INFORMATION GIVEN section start

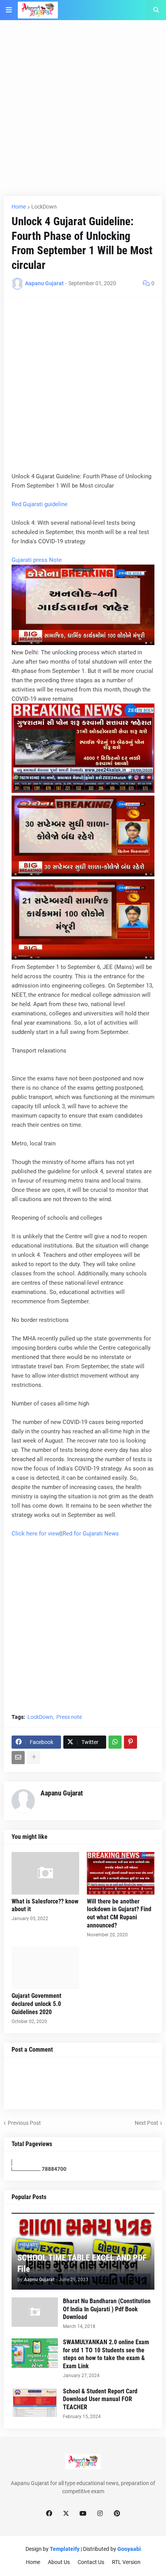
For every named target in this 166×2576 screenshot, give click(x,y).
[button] (9, 10)
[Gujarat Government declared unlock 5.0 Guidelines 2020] (45, 1967)
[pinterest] (117, 2513)
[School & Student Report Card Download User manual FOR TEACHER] (35, 2402)
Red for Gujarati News (91, 1533)
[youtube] (83, 2513)
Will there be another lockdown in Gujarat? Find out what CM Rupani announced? (119, 1913)
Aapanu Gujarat (62, 1793)
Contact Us (91, 2562)
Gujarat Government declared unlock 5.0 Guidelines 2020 (36, 2004)
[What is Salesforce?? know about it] (45, 1873)
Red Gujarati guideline (40, 504)
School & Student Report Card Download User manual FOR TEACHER (100, 2399)
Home (19, 206)
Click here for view (35, 1533)
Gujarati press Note (37, 559)
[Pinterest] (130, 1742)
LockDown (44, 206)
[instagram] (100, 2513)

INFORMATION GIVEN section end

## ASSIGNED TASK
The answer must be the line containing "Red Gujarati guideline (40, 504)" and every line after it to the end of the data, each set down exactly.

## EXPECTED ANSWER
Red Gujarati guideline (40, 504)
School & Student Report Card Download User manual FOR TEACHER (100, 2399)
Home (19, 206)
Click here for view (35, 1533)
Gujarati press Note (37, 559)
[Pinterest] (130, 1742)
LockDown (44, 206)
[instagram] (100, 2513)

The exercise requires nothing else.